É também o Centauro, com seu monstruoso hibridismo, que vaticina: “A mim mesmo eu satisfaço com palavras, fantasias, com espantalhos, figuras coladas com palha e barro, com o bom senso de um coitado – para não acabar, petrificado. Para eu não acabar petrificado”.

O jogo de espelhos entre escritor, anotador, centauro cria, por fim, infinitos duplos, uma teia em que o leitor também se vê aprisionado. A “parteira e o sapateiro, o velho professor, a cerzidora de redes e o duque, o anotador dos anais da cidade e sua mulher, cada um deles, cada um de nós”, somos, afinal, enlutados em busca de expressão. Em busca dessa verdade sem conforto, os personagens vão aprendendo, com corações dilacerados, que o mais terrível do luto é que é possível encontrar palavras para descrever e fazer o inventário do sofrimento.
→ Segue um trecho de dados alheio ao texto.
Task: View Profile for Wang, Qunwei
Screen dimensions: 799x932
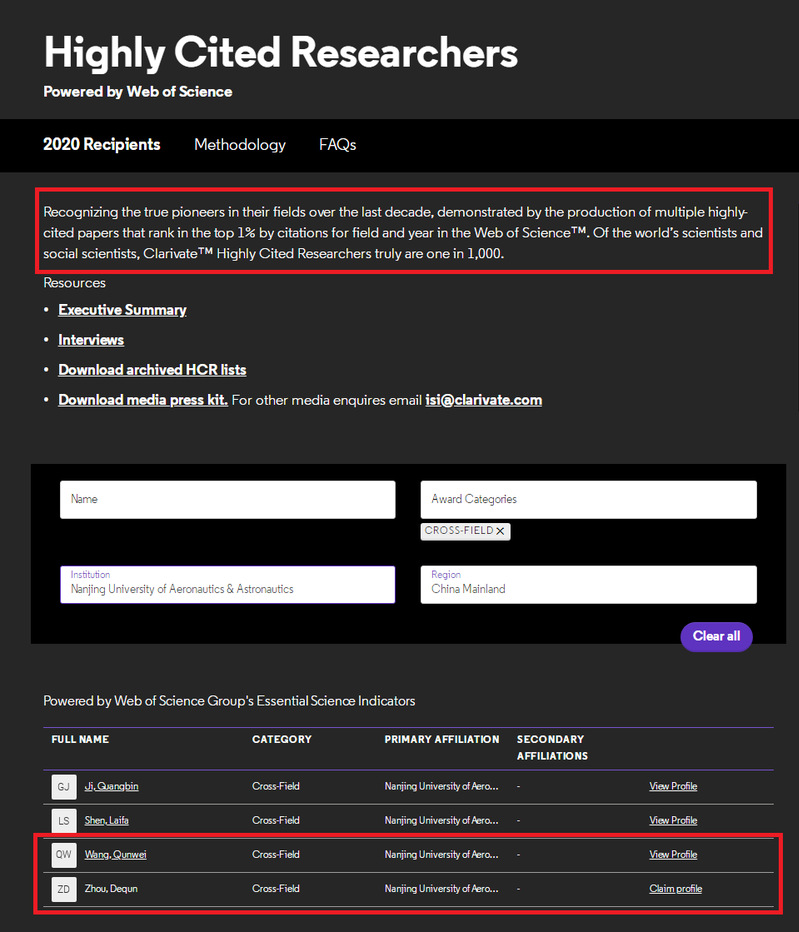Action: tap(673, 855)
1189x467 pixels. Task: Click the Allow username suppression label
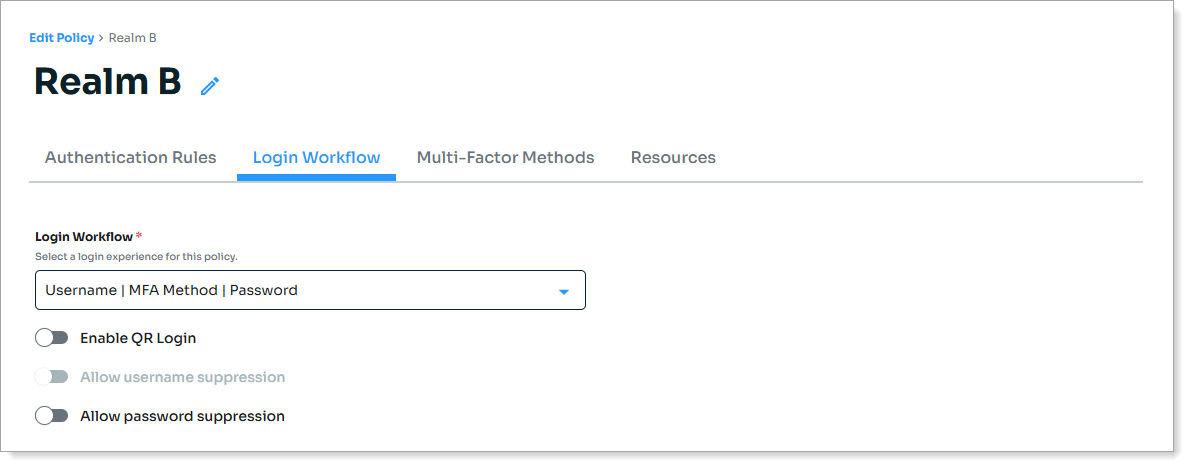(x=182, y=377)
A saudade, o revés de um parto, como diria Chico Buarque, é, por isso, “arrumar o quarto do filho que já morreu”. O menino perdido é recriado na forma de uma história. “Só assim eu posso, de algum jeito, me aproximar dele, desse isso, maldito seja, sem morrer disso, percebe? Tenho de me mover à sua frente, me deslocar, não ficar petrificado com um rato diante de uma serpente!”, confessa o escritor-centauro. A escrita como um monumento ou uma lápide, pior do que o esquecimento, fulgura como uma centelha de vida, por entre escombros.

GROSSMAN, David. Fora do tempo. Tradução: Paulo Geiger. São Paulo: Companhia das Letras, 2012.